Self-doubt. We’ve all had it at one time or another, some of us manage to get past it while others simply throw in the towel and quit. It’s something that goes hand in hand with any fitness plan or routine and it’s only natural to experience it. What’s important is identifying it and knowing how to overcome it. The main cause of self-doubt is simple; not seeing results. There you are, training hard and dieting even harder. It seems like you’re doing everything right and yet every time you step on the scales or look in the mirror there’s just no noticeable difference and you still see the same person staring back at you disappointedly. You might start to feel like you’re never going to see any change, like you’re simply wasting your time; putting in all that hard work and effort, and for what? Another common reaction is to try and place the blame elsewhere. To blame genetics; “I’m big boned” or “I’m an Ectomorph I can’t put on any mass”. That way you can give up and be completely guilt free. After all, it’s not your fault right? It’s just that you have bad genetics.
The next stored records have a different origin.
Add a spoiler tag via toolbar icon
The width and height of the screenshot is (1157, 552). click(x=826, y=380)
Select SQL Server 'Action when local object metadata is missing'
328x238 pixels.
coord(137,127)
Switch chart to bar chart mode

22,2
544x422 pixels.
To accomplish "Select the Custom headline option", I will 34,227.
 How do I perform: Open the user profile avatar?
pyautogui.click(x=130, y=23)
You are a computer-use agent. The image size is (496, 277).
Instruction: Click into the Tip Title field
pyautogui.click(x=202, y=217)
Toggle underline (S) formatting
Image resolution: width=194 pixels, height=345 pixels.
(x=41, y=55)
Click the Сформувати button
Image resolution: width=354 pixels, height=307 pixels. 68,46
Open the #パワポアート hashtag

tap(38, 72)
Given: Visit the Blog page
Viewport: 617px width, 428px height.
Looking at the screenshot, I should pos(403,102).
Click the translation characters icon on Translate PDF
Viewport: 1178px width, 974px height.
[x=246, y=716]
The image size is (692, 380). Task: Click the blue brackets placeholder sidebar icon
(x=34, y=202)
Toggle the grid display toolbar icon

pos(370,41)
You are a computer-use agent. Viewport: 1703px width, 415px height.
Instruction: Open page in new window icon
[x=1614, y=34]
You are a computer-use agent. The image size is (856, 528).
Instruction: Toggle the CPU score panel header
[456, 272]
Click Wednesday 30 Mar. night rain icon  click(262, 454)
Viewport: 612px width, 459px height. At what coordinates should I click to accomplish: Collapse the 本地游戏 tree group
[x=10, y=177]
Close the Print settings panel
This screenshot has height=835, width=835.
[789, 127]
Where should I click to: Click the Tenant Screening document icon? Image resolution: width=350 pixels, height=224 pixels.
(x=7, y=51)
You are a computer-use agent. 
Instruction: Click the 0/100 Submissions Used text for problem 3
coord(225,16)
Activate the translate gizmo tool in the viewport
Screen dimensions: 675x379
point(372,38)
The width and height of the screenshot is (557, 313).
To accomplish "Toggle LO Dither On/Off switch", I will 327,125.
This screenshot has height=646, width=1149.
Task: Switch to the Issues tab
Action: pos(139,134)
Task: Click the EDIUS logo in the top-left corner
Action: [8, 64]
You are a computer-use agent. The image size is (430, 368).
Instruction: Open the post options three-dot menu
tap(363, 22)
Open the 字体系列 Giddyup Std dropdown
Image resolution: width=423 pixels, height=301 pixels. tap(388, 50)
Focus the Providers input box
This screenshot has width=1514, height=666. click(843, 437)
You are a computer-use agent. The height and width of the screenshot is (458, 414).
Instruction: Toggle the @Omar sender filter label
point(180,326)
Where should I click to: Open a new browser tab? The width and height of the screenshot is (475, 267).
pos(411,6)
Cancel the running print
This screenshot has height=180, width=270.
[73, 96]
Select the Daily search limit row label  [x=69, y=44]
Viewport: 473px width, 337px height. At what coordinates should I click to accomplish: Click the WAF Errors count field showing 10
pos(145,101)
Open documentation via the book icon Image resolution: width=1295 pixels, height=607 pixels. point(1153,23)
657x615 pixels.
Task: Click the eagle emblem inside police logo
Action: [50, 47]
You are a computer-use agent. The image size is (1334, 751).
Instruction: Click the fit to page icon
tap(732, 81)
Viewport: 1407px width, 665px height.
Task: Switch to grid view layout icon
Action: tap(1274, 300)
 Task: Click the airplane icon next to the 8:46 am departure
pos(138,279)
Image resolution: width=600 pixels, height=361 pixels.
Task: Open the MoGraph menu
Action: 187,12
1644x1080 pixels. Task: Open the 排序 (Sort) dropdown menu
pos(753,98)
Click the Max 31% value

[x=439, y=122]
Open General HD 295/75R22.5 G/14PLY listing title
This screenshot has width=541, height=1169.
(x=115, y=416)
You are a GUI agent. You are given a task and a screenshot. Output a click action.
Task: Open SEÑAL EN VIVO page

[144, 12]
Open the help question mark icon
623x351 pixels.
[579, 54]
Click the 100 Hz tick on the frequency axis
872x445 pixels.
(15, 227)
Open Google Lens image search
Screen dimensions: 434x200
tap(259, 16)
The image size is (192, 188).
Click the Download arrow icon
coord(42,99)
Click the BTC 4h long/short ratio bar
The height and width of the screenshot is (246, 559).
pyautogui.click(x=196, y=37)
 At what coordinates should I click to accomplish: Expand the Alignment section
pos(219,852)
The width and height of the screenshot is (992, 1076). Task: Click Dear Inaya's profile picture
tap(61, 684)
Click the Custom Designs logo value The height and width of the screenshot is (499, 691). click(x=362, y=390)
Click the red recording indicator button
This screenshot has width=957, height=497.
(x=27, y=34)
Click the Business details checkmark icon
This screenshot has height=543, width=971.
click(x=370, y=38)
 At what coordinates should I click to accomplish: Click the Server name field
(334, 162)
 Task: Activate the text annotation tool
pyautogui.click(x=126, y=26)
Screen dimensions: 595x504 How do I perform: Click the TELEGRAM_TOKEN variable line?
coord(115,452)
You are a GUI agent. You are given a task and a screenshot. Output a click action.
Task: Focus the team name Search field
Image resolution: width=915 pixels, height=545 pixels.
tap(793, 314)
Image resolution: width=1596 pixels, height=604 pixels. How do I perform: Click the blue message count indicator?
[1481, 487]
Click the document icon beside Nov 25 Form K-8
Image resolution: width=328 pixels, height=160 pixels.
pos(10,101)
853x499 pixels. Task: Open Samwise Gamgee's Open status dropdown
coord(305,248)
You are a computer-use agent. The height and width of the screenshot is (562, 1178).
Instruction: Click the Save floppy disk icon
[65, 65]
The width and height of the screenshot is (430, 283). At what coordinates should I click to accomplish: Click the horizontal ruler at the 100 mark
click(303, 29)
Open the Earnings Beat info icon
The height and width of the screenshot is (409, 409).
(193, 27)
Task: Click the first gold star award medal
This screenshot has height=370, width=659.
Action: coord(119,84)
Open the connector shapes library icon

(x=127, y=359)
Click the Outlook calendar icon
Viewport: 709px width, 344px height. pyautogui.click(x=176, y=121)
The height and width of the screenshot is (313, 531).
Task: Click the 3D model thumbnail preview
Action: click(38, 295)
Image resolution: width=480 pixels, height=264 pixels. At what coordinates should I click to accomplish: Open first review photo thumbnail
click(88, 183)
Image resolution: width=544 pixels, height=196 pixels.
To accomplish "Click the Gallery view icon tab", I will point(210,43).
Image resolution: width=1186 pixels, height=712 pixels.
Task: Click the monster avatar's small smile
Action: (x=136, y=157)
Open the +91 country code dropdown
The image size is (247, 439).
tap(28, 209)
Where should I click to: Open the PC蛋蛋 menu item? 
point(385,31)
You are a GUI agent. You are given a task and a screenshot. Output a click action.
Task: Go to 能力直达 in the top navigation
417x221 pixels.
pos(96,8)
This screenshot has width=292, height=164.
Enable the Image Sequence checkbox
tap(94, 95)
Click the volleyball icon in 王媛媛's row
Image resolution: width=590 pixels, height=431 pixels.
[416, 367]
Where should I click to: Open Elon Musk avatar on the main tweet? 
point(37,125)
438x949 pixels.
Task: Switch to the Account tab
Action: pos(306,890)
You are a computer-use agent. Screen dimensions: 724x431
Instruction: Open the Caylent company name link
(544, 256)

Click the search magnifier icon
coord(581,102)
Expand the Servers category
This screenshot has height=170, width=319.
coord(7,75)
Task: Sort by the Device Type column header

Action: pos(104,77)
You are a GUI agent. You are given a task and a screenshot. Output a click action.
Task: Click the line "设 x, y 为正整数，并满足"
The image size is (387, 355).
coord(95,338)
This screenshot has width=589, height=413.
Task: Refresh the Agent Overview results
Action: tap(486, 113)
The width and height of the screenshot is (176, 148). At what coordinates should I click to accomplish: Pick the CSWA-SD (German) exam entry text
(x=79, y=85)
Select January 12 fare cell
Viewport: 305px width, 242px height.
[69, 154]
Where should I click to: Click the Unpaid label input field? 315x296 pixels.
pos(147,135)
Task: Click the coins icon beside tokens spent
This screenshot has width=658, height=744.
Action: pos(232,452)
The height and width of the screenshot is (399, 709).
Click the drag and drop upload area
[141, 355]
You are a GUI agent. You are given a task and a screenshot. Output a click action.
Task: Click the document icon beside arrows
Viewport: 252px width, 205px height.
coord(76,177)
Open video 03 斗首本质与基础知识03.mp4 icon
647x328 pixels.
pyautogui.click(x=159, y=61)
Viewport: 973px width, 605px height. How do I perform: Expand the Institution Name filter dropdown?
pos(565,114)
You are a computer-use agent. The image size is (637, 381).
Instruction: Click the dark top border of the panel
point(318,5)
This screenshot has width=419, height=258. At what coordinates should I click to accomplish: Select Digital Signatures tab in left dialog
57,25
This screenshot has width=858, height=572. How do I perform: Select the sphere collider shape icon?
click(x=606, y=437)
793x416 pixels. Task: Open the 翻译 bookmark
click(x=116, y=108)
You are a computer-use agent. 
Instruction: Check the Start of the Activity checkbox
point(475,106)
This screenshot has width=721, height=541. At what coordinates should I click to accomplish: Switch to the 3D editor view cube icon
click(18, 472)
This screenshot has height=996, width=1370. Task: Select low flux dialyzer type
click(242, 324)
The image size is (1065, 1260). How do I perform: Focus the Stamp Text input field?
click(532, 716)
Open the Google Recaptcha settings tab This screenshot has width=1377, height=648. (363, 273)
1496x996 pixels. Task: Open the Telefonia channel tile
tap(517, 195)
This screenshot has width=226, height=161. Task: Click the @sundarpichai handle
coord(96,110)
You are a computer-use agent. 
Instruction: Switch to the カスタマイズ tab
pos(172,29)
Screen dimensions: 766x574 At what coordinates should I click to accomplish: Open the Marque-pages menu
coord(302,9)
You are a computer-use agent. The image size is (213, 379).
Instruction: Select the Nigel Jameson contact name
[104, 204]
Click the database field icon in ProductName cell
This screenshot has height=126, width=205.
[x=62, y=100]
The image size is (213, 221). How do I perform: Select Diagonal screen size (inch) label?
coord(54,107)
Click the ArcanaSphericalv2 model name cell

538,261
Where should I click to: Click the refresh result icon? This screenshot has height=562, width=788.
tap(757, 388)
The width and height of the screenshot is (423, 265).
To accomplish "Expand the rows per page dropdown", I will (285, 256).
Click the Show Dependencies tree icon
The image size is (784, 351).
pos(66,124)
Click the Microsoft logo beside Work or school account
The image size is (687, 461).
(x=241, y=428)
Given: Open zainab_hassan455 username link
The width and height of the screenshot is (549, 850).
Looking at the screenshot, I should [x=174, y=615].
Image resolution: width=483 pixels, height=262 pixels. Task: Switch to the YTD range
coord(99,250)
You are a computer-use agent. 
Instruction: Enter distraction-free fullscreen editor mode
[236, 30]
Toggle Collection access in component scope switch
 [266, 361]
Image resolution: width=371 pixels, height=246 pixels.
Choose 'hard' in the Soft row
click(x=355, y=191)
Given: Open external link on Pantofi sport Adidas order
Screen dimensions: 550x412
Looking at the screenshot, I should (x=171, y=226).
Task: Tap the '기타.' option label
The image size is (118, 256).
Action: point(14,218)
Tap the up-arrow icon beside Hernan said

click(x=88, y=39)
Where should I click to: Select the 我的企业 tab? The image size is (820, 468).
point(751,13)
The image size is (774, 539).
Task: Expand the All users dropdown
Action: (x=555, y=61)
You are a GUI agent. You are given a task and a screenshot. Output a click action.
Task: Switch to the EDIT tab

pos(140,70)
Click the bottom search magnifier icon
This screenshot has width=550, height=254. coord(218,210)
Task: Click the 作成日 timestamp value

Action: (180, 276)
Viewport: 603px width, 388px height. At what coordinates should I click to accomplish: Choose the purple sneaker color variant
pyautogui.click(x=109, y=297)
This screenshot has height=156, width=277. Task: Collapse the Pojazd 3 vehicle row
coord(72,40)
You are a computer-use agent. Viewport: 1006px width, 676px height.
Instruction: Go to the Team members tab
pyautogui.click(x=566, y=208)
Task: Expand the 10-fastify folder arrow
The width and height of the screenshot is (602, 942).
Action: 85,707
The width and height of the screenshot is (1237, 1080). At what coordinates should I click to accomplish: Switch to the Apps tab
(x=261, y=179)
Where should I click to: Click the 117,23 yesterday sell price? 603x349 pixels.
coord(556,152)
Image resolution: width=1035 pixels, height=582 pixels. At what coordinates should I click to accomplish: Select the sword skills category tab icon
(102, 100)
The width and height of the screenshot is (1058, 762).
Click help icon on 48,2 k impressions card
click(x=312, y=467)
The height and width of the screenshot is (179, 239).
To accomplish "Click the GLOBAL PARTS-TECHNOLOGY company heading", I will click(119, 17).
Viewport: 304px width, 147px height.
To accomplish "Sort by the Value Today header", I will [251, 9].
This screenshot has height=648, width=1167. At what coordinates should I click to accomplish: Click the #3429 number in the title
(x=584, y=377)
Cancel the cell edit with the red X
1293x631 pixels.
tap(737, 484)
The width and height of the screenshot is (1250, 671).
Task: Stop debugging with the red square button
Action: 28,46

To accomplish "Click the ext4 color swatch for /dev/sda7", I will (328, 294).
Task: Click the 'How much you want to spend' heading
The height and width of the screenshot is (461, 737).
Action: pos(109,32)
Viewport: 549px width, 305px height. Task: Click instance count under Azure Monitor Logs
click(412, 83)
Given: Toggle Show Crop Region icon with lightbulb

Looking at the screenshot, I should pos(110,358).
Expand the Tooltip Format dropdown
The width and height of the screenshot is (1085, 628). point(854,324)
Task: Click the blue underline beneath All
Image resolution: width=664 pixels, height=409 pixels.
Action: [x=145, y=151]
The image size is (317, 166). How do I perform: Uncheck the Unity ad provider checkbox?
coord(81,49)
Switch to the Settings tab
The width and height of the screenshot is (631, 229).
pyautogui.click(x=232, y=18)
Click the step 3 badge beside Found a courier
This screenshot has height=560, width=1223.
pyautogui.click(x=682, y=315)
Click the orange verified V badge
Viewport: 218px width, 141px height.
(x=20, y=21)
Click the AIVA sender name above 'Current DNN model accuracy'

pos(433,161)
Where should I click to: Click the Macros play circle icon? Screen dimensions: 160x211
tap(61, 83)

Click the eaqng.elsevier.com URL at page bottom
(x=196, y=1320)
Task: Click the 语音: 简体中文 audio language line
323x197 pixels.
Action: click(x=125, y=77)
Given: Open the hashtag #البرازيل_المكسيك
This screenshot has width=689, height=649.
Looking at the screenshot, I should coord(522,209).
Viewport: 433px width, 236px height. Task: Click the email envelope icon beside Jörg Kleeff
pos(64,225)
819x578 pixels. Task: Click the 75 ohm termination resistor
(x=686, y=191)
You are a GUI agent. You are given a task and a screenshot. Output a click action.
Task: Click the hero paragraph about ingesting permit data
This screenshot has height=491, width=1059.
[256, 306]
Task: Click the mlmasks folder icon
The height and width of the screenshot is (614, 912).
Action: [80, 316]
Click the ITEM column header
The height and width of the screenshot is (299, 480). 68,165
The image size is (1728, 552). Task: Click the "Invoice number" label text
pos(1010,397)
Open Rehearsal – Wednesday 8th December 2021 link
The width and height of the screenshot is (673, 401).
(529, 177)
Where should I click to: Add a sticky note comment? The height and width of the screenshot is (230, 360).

It’s natural to feel those feelings initially but you’re a quitter if you let them consume you. You have to overcome them. You have to see the wall and smash through it. You have to collect your thoughts, take a moment to re-evaluate your training and then go back at it with 110%. Accountability When going through self-doubt the first thing you need to do is look at yourself. Don’t blame this on genetics or other external sources. Don’t say you don’t have enough time to go to the gym, or that you can’t fight your food cravings and stick to your diet. You have to be accountable. Are you really doing everything you can? If you’re looking to lose weight then are you really not cheating on your diet? If you’re looking to put on mass then are you ensuring you never miss a meal? Are you attending every gym session? Are you giving 100%? If the answer is no to just one of those questions then you’ve discovered the problem. Remember, you get out what you put in. If you’re not really trying 100% then you can’t expect 100% results
Maybe you need to change up your diet. Remember, everyone is different. Some people react better to carbs while some would benefit from higher fats. Try changing up your macronutrient levels or your total calories. There are countless diet variations or tweaks you can make, some will work for you and others won’t. You need to learn to know your own body. If you’re not seeing the results you want then you’ve got nothing to lose right? Try changing your diet, take a new approach, it might be just the change you need to start seeing progress again!
Just like you can change your diet equally you can change your workout too. Drop sets, super sets, GVT, DTP or Y3T to name but a few of the different methods. Try researching some of these and incorporating them into your workouts. You need to change it up, keep your body guessing, hit muscles from different angles, your body needs variation!
Most self-doubt stems from not seeing progress or results. It may be that you are making progress but just a slow rate. A watched pot never boils, that statement has never been truer than in fitness and bodybuilding. When you’re looking at yourself in the mirror each day, waiting for progress, hoping huge biceps and a tiny waist are going to appear before your eyes, it can be difficult to see the slight changes in your body. For this reason it’s important to take regular photographs of yourself, maybe once a week, this allows you to sit down and compare these photos side by side and truly see if you are making progress. You can also weigh yourself daily or weekly and take measurements of your body, biceps, chest, waist, legs, etc. These give your hard factual numbers to go from and you may see changes here which you may not have noticed with a mirror and the naked eye.
Time and Consistency
Time and consistency go hand in hand. With consistency results will come in time. Rome wasn’t built in a day. You can’t expect to lose a couple of stone in a week, or put on a few pounds of muscle overnight. These things take time; you’re trying to change your body, your entire physique. Have patience, don’t get disheartened because you don’t see the results just yet, they will come in time. But you need to ensure you’re consistently training and consistently sticking to your diet.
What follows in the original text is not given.